On the rear, I put Shimano 10 speed cassette shifted by an X7 shifter and derailleur. Works mint.
Check Ebay for Kalloy parts... They make reasonably light parts that don't cost a whole ton of money. I think I paid seven dollars for riser handlebars.


----------



## CrashCanipe (Jan 12, 2004)

I don't even know the type of bar. It was an old light aluminum bar that was exactly the same 24" wide flat bar that came on the bike. The bar that came on the bike is HEAVY. 

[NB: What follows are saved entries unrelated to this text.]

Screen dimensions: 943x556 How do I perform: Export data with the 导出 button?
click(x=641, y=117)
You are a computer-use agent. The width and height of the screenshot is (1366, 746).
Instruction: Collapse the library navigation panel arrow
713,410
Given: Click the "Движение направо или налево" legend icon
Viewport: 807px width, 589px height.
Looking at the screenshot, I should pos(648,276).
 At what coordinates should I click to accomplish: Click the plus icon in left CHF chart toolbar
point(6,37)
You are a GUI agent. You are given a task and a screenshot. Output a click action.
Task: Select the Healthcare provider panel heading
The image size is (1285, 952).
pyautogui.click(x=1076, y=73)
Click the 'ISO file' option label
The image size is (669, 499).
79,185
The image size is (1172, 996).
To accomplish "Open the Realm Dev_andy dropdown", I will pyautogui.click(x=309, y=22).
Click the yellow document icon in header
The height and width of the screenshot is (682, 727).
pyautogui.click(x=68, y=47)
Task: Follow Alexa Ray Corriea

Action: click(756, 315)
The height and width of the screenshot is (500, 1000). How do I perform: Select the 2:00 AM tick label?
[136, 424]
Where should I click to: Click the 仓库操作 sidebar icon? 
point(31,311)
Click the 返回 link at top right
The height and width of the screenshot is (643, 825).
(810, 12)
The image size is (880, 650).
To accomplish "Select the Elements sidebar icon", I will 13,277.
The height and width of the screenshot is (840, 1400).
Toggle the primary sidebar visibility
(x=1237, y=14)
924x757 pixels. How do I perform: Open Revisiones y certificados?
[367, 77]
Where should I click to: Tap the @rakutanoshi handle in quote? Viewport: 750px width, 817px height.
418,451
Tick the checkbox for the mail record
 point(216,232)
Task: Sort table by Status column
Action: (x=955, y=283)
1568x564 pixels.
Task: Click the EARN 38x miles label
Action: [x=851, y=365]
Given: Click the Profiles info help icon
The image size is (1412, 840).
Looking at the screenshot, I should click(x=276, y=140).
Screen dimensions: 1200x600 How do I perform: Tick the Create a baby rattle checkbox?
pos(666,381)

I think the cranks and cassette are the next items. Thanks for the advice NYrr496.


----------



## pearsth (Mar 31, 2009)

I replaced the BB in my son's 2010 Hotrock A1 FS after it wore out. The original was heavy. You should see some ways to gain there.


----------



## NYrr496 (Sep 10, 2008)

NP. Hope it helps.


----------



## XCScott (Aug 31, 2012)

Just got my son the 24" hotrock he is only 5 (but he's very tall) probably would have fit a 20" but he rides the 24 quite well off road. Haven't started upgrading yet, but the bike seems really solid overall!


----------



## CrashCanipe (Jan 12, 2004)

Took another 1/4 pound out today without even thinking about it. The saddle that comes on the bike is heavier than I thought (350g). My son was complaining that it didn't feel as good as the one on his old bike so I just switched the saddle.


----------



## [email protected] (Sep 3, 2012)

good choice


----------



## jamie_b (Jun 2, 2012)

XCScott said:


> Just got my son the 24" hotrock he is only 5 (but he's very tall) probably would have fit a 20" but he rides the 24 quite well off road. Haven't started upgrading yet, but the bike seems really solid overall!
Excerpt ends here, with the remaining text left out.